- Born: Delaphine Grace Rosa September 11, 1906 Beloit, Rock County, Wisconsin, United States
- Died: July 28, 2001 (aged 94)
- Education: Madison Central High School University of Wisconsin–Madison
- Spouse: John Franklin Wyckoff (m. 1942)
- Scientific career
- Thesis: The Variability of Caseolytic and Sucrose-Fermenting Characteristics of Certain Bacteria (1938)

= Delaphine Grace Wyckoff =

American microbiologist and educator (1906–2001)

Delaphine Grace Wyckoff (September 11, 1906 – July 28, 2001) was an American microbiologist and educator.

== Biography ==
Wyckoff was born on September 11, 1906, in Beloit, Rock County, Wisconsin, United States. She had a brother, Ronald Chamberlin Rosa. She married John Franklin Wyckoff on August 17, 1942.

== Education ==
Wyckoff was educated at Madison Central High School. She then studied at the University of Wisconsin–Madison, graduating with a PhD in bacteriology in 1938. Her thesis questioned the reliability of fermentation and proteolytic reactions and was titled "The Variability of Caseolytic and Sucrose-Fermenting Characteristics of Certain Bacteria."

== Career ==
After graduating, Wyckoff taught at a North Dakota State University of Agriculture and Applied Sciences (now North Dakota State University) in North Dakota for four years. Wyckoff was then appointed associate professor of botany (Bacteriology) at Wellesley College, Massachusetts, later becoming Dean of Women at the institution.

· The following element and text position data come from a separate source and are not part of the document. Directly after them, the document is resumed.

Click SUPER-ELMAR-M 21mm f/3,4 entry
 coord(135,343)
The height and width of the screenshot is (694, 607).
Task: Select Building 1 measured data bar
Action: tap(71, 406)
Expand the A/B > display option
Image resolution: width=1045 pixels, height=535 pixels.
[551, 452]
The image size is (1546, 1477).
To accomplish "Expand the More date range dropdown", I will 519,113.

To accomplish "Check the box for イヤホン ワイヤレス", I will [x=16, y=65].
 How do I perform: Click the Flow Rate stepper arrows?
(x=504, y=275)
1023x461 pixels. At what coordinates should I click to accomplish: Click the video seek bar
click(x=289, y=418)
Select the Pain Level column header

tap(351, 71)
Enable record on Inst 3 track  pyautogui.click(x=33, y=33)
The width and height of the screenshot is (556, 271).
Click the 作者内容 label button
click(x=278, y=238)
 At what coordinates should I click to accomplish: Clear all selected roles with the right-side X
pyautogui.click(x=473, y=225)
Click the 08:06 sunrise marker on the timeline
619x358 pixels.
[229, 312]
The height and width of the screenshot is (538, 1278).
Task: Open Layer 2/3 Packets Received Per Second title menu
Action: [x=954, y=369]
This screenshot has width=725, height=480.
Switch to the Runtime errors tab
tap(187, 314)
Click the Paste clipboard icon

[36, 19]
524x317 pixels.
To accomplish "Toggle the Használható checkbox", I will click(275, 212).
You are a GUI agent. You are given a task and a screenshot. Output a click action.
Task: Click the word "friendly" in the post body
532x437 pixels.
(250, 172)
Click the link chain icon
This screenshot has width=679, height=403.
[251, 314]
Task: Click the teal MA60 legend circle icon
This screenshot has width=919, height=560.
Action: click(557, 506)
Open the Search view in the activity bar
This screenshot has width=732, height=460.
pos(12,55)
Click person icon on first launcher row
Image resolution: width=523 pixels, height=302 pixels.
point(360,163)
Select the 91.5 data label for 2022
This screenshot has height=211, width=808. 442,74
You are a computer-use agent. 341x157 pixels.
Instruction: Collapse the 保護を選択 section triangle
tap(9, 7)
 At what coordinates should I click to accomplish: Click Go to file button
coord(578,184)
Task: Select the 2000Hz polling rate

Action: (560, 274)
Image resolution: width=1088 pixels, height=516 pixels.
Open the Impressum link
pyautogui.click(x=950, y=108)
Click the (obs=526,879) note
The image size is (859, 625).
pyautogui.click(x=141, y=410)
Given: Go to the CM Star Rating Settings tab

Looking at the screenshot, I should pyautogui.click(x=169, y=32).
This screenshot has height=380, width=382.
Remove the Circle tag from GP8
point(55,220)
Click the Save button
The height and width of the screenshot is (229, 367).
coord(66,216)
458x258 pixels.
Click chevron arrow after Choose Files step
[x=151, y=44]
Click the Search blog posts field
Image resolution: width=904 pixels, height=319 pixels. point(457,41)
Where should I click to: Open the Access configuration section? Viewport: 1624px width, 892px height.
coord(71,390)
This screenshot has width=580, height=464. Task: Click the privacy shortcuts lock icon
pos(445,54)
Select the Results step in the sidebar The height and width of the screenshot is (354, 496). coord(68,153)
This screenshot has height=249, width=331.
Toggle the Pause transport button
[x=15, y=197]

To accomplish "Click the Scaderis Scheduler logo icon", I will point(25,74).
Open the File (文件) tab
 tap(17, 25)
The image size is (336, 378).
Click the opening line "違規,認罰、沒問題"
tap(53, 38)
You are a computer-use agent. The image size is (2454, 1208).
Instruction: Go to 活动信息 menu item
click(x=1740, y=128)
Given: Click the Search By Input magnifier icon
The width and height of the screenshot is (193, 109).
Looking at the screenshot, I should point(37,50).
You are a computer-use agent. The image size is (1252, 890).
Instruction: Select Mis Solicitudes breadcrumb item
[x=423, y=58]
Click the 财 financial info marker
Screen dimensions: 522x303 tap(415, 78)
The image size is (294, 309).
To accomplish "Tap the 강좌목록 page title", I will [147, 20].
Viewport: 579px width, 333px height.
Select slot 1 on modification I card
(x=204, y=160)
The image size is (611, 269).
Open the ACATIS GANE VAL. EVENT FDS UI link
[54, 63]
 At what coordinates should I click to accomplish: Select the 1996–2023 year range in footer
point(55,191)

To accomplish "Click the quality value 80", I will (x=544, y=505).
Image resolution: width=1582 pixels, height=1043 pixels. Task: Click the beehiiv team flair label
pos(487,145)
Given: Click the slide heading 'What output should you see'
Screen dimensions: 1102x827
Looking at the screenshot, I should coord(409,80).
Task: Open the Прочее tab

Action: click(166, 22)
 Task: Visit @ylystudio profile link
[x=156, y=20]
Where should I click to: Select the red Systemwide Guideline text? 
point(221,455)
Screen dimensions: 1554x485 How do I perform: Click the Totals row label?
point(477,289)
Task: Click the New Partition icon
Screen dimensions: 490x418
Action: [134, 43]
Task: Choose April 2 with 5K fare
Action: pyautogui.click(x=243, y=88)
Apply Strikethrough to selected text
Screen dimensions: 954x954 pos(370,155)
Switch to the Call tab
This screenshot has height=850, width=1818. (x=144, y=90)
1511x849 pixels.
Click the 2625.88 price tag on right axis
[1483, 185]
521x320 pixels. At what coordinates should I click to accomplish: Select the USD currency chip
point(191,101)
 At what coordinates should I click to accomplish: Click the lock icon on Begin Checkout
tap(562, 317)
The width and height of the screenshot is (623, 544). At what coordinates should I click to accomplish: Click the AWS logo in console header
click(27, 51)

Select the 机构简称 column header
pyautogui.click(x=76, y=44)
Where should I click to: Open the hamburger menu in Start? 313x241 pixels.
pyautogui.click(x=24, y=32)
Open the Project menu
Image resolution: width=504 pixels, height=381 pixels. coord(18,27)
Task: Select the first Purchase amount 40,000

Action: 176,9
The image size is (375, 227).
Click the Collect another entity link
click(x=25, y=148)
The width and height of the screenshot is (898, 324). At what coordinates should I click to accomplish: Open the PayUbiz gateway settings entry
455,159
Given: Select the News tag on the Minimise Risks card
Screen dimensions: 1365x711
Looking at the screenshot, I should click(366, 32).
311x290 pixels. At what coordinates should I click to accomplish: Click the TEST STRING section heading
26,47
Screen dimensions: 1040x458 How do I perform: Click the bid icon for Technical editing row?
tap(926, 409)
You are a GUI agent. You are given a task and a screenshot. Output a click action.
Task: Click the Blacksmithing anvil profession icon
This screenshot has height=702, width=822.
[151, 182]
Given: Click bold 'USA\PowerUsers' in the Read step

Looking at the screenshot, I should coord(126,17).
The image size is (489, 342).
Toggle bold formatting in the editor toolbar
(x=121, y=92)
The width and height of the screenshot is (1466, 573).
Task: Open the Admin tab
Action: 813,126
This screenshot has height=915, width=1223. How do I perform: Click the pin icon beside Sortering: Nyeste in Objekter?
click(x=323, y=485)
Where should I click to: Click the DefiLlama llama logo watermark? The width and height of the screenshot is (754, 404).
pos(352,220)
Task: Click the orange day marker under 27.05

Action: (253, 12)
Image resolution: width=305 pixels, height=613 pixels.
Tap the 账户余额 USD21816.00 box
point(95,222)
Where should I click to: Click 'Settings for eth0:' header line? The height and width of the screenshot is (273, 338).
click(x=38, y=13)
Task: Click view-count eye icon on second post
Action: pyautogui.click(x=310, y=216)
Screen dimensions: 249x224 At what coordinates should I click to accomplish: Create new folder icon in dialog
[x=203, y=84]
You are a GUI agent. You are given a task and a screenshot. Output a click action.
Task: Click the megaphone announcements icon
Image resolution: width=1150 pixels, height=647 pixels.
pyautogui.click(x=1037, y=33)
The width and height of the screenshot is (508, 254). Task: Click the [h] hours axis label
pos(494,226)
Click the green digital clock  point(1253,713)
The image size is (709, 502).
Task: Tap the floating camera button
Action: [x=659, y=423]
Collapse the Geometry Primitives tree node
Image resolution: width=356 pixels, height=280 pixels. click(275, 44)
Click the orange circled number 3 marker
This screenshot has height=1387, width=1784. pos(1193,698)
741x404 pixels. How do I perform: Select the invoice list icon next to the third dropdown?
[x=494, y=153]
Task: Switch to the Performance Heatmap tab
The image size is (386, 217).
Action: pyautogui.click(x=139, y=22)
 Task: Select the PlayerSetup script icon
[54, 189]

In 1955, Wycoff published A Laboratory Guide in General Bacteriology. In 1960, Wycoff contributed to a film on Biological techniques, which was produced by Thorne Films in collaboration with the American Institute of Biological Sciences.

Wyckoff was a member of the American Association for the Advancement of Science, the American Society of Microbiology, the Society of General Microbiology and the National Association of Biology Teachers.

== Death ==
Wyckoff died on July 28, 2001, and was buried at Stroudsburg Cemetery in Pennsylvania.